◆ **Problemas y tareas**
1) Traduzca al inglés la siguiente oración del texto sobre la Misa Crismal: "La experiencia de la privación a menudo inspira un tiempo de profunda apreciación."
2) Prosiga el texto sobre la Misa Crismal a partir de su última oración.

◆ **Bloque de texto**
++++++

La Misa Crismal el martes pasado en Cathedral of the Assumption fue la ocasión en la que virtualmente todos los sacerdotes de la Arquidiócesis se reunieron para renovar sus promesas sacerdotales y participar en la consagración de los aceites sagrados que se utilizarán el próximo año.
Con solo cuatro sacerdotes presentes en el santuario de la Catedral para renovar sus promesas y el resto de nuestros sacerdotes dispersos por los 24 condados de la Arquidiócesis renovando sus promesas desde la distancia, busqué una forma de prepararme para esta misa de Crisma. Hice 170 llamadas a nuestros sacerdotes para preguntarles por su seguridad, de unirme espiritualmente a ellos durante estos días difíciles y asegurarles mis oraciones a medida que renuevan sus promesas. Sorprendentemente, descubrí las tantas formas creativas en que nuestros buenos sacerdotes llegan a los fieles en medio de todas las restricciones.
Leí en alguna parte que en ninguna parte de la historia de nuestra nación, y tal vez en el mundo, se ha usado el teléfono más que durante estas últimas semanas. En mis conversaciones, sentí la unidad de nuestro presbiterio y sentí el amor desinteresado. Muchos me contaron sobre su transmisión en vivo de la Misa y actividades espirituales, sobre las llamadas telefónicas que estaban haciendo a los feligreses y especialmente a los confinados en sus hogares, y sobre las formas creativas en que ellos mismos oraban por los fieles.
En el momento de la ordenación, un sacerdote promete rezar cada día el Oficio Divino (Liturgia de las Horas) en el que reza las horas del día, especialmente la oración de la mañana y la de la tarde. Estas oraciones no son solo para el sacerdote mismo sino también para el pueblo de Dios y para todas las personas. ¡Qué poderosa es esta oración silenciosa por el pueblo de Dios y el mundo entero!
Cuando la situación se calme, y comencemos a reconstruir las lecciones del COVID-19 del año 2020, la privación de no poder unirse como el cuerpo de Cristo para celebrar la Santa Eucaristía seguramente será una prioridad en la lista. La experiencia de la privación a menudo inspira un tiempo de profunda apreciación. Si bien hemos sido creativos en nuestra participación virtual en la Misa, no hay sustituto para nuestro encuentro para celebrar y participar en la Santa Eucaristía.

++++++

◆ **Datos almacenados**
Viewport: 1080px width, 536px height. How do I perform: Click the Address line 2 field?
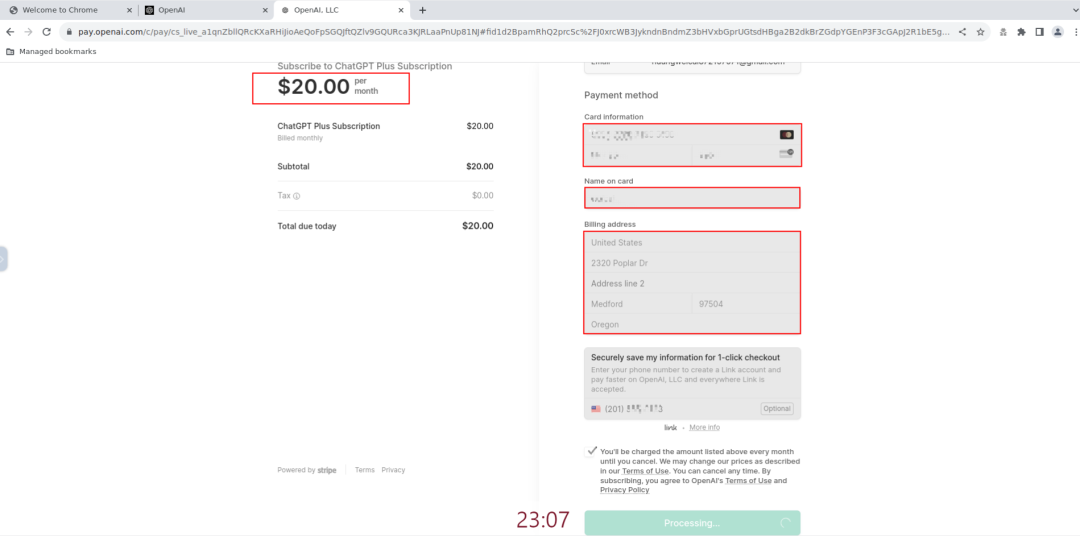692,284
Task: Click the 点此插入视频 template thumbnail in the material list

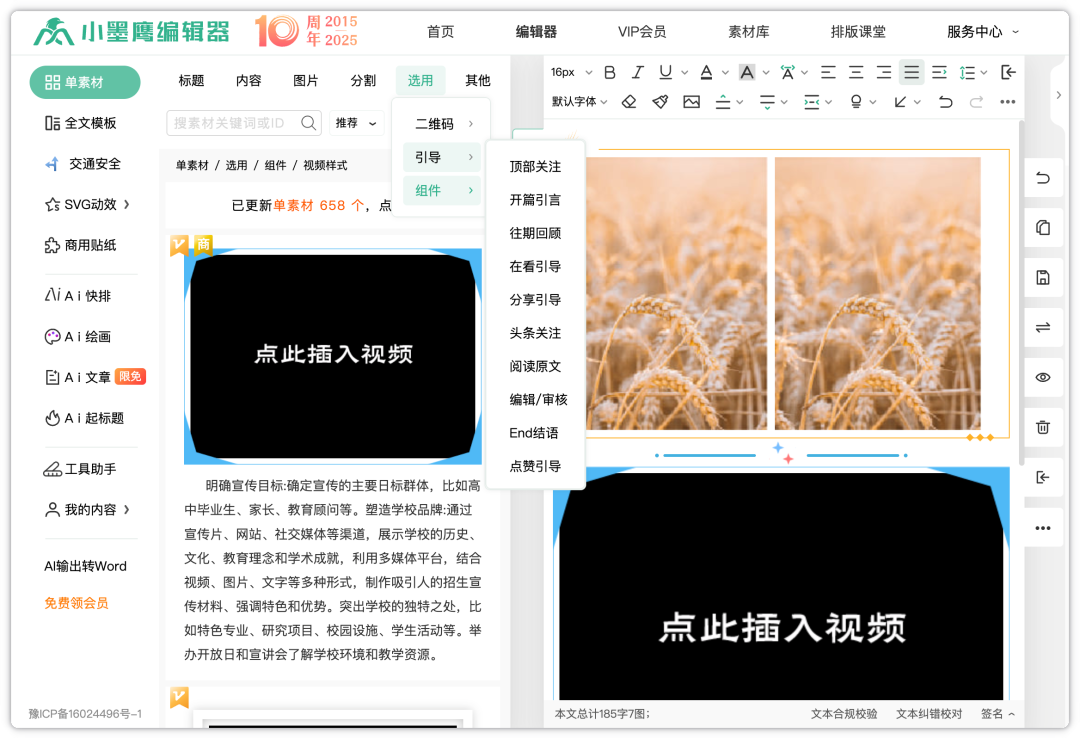Action: [x=333, y=355]

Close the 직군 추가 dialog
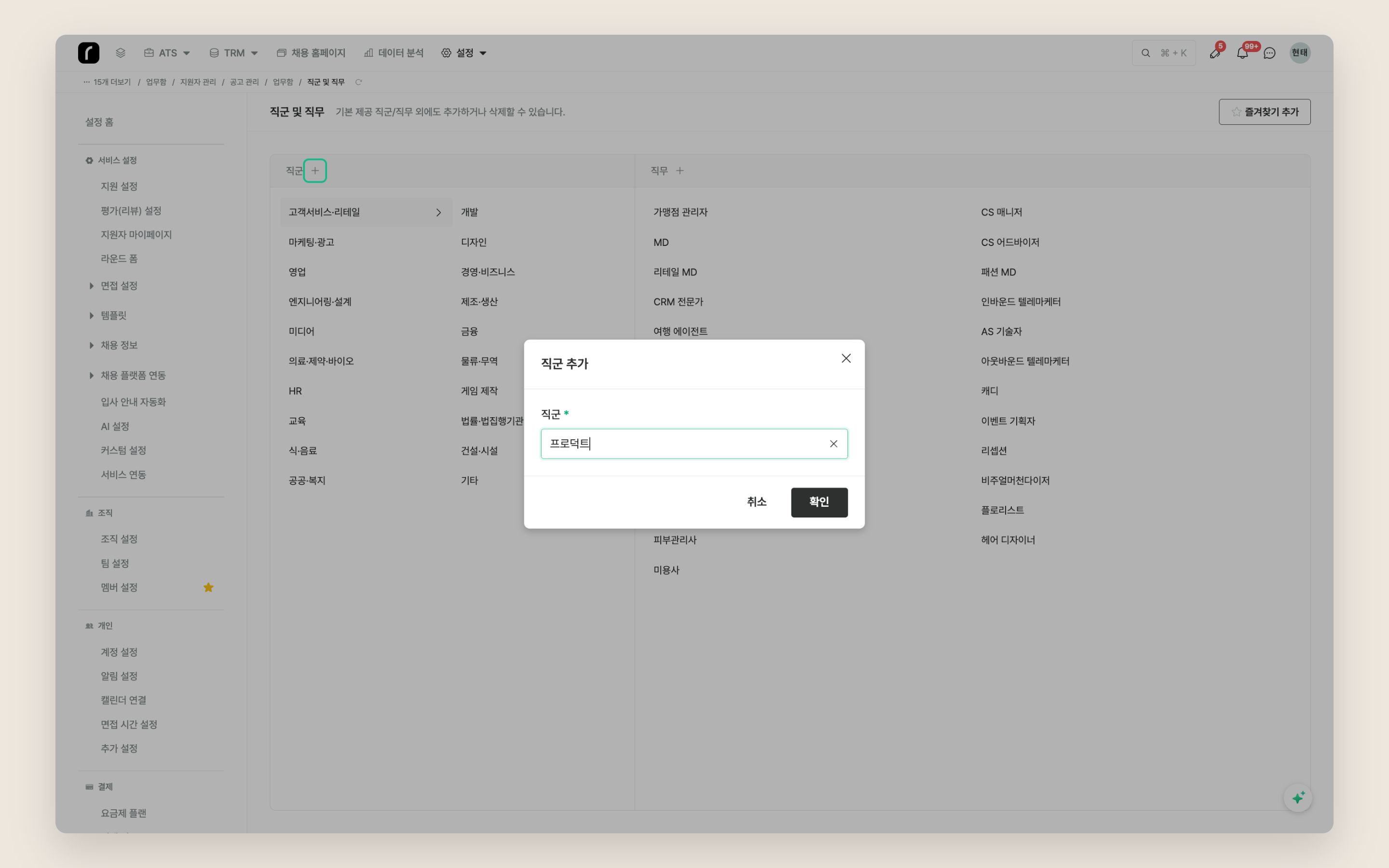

++++++

◆ **Resultados por tarea**
1) The experience of deprivation often inspires a time of deep appreciation.

2)
Aquí hay otra lección. Ciertamente, los hábitos de higiene y distanciamiento social seguirán siendo medidas efectivas para combatir los gérmenes mortales que pueden provocar enfermedades y muerte. Sin embargo, hay algo profundamente humano en el tacto, y este gesto es un símbolo tan poderoso en nuestra Iglesia. Piensen en el tocar de una madre y un padre para con su hijo recién nacido, la señal de la cruz con el Santo Crisma en la cabeza de un niño siendo bautizado y la señal de la cruz con el Crisma en la frente de la persona que se confirma. Así también, durante la ordenación, las manos de un nuevo sacerdote son ungidas para dedicarse al servicio de Cristo y de Su pueblo por el resto de la vida de este sacerdote. Seguramente, renovaremos con seguridad nuestro aprecio por el poder del toque humano.
Es importante para nosotros reflexionar sobre las lecciones que estamos aprendiendo a medida que experimentamos una nueva apreciación por las cosas importantes que ahora se han restringido. Al hacerlo, recordemos que Cristo, a través de su muerte y resurrección, continúa dándonos gracia a nuestras vidas a través de los sacramentos y la palabra del Señor. Cuán sabio fue San Pablo cuando le dijo al joven Timoteo: “… la palabra de Dios no está encadenada”. Incluso en medio de todas las restricciones, nos alzamos durante esta semana de Pascua con esperanza, conscientes de que la gracia de Cristo nos agita y nos renueva para vivir vidas justas.